A commenter brought up an interesting point over the weekend:
I thought Case-Shiller showed that over time dwellings gained nothing more than inflation.
Let’s see how Seattle’s Case-Shiller index has performed compared to inflation since 2000. In the chart below I’ve plotted Seattle’s Case-Shiller Home Price Index (which comes from the factory indexed to January 2000 = 100) next to the Bureal of Labor Statistics’ Consumer Price Index (less shelter) for the Seattle area, re-indexed to match Case-Shiller’s January 2000 = 100.
[Note: I updated the chart above to include the data released the day after this was posted.]
Surprisingly (to me, anyway) Seattle-area home prices have actually been outpaced by inflation over the 12-year period since 2000.
Local inflation has mostly trended fairly close to the 3% per year line, save for some brief deflation during the 2008 financial crisis. Meanwhile, home prices were trending along the 6% per year line for four years before things really got out of control, shooting them up above the 9% per year since 2000 line in 2006 and 2007.

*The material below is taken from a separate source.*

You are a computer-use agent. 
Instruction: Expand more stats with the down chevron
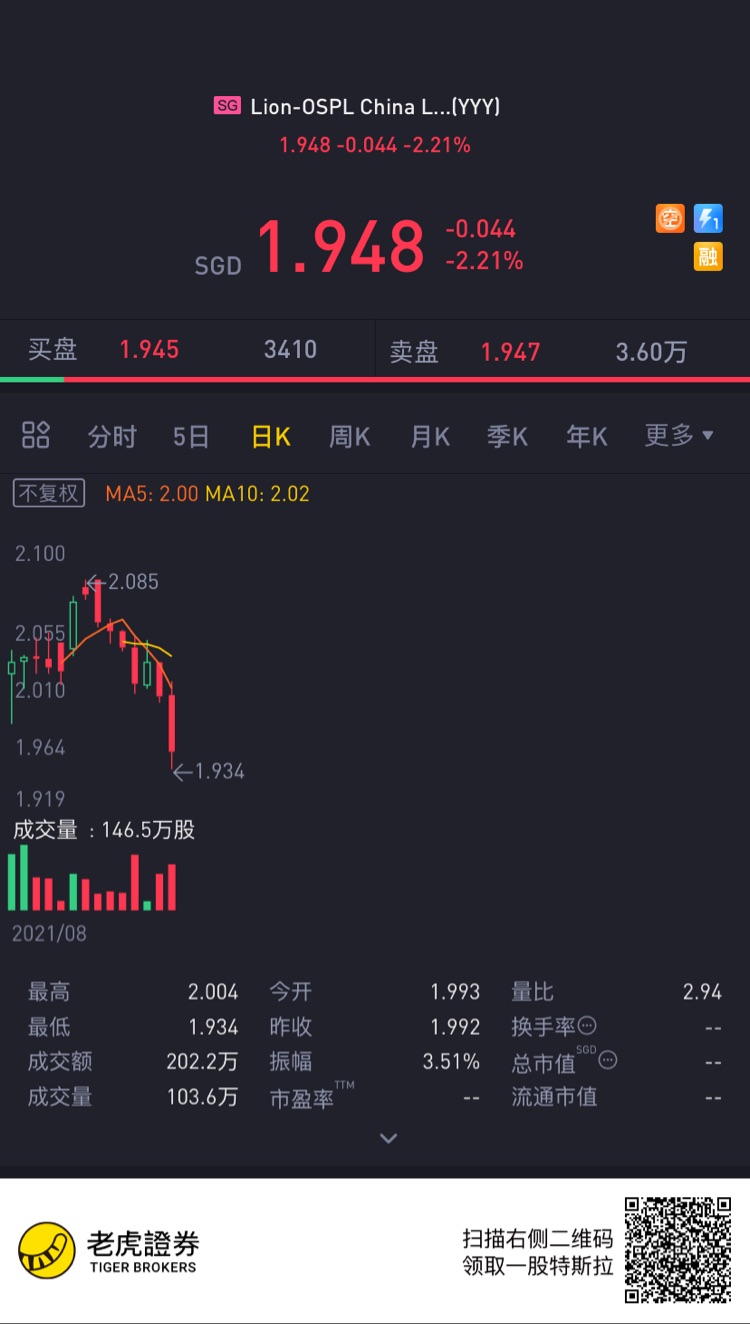pos(389,1138)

Since the bursting of the bubble, home prices have blown past the 6% per year line, all the way down through the 3% per year line, and as of October, below Seattle’s inflation since 2000.
Does this mean that every home around Seattle is now a good deal? Nope. Does it mean that prices can’t fall further? Also nope. But in my opinion, it does mean that the vast majority of the excesses of the housing bubble have now been cleared out.